I recently had the chance to learn a bit more about the recent reforms in the Spanish Penal Code, which establish corporate criminality for a number of acts for the first time ever. Until now, Spain has been one of a dwindling number of countries (along with Germany, Italy, and Russia) that has resisted subjecting corporations to criminal law.

The list of crimes covered includes environmental crimes, corruption, terrorism, human trafficking, drug trafficking, and money laundering, as well as wide variety of economic crimes. Businesses are criminally liable for the acts of their directors, managers, and legal representatives that are committed on behalf of the company, and for the acts of employees that are committed in the course of their employment and on behalf of the company, if the company did not exercise reasonable control over the employee under the circumstances.

The criminal liability established here gives rise to concurrent civil liability as well.

The articles and documents I’ve read don’t give me much of a sense of how far criminal jurisdiction extends – for example, whether a Spanish company can be prosecuted in Spain for committing one of these crimes abroad. (It may depend on the crime — it’s clear that the anti-corruption provision applies to bribery of foreign officials, but I’d imagine that the environmental provisions apply only to violations of Spanish environmental law, which probably doesn’t have extraterritorial effect.) And for those parts of the new reform that do apply extraterritorially, it’s unclear to me whether and under what circumstances Spanish companies may be held responsible for the actions of their foreign subsidiaries.

There are two aspects of the Spanish reforms that I find particularly exciting. First, they represent at least a partial fulfillment of Spain’s obligations under international treaties to prosecute corporate involvement in international crimes like human trafficking and bribery. And second, they establish corporate criminality that does not rely on the ability to identify individual, physical persons who are also criminally liable. In other words, a corporation can be convicted even is there is no single human being connected with the company who is guilty of a crime. This recognizes that corporate criminality can be different in quality from individual criminality; it can arise from a corporate culture of impunity and derive from group dynamics and incentives that are impossible to pin on a single physical person. Many physical persons can play some role in a corporate crime – with varying levels of moral or criminal culpability – but it is the corporation itself, as an entity, which is responsible for the overall act.

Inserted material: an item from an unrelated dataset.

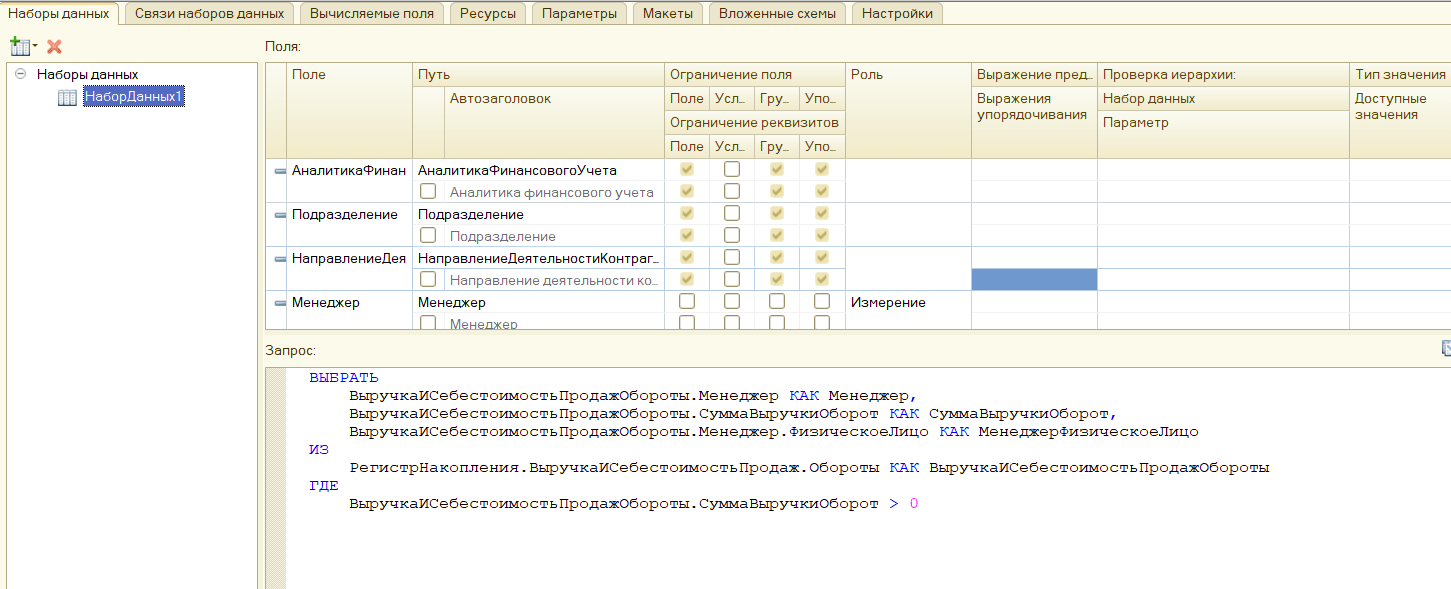This screenshot has width=1451, height=589.
Task: Select НаборДанных1 in the data sets tree
Action: coord(133,97)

The reforms are a bit disappointing, though, in that they omit from the corporate criminality list the international crimes that Spain has committed to prosecuting under the Rome Statute of the International Criminal Court: war crimes, crimes against humanity, and genocide. This is not too surprising, perhaps, given the Spanish government’s recent moves to rein in the ability of courts to prosecute human rights crimes committed abroad and to censure Baltasar Garzón, the Spanish judge who opened criminal investigations into alleged human rights abuses by foreign officials, including Augusto Pinochet, the Argentine dictatorship, and several U.S. Justice Department officials associated with mistreatment of detainees. I can only hope that these reforms are just a first step towards normalizing the status of corporations within Spanish criminal law, and that the omissions will be quickly rectified.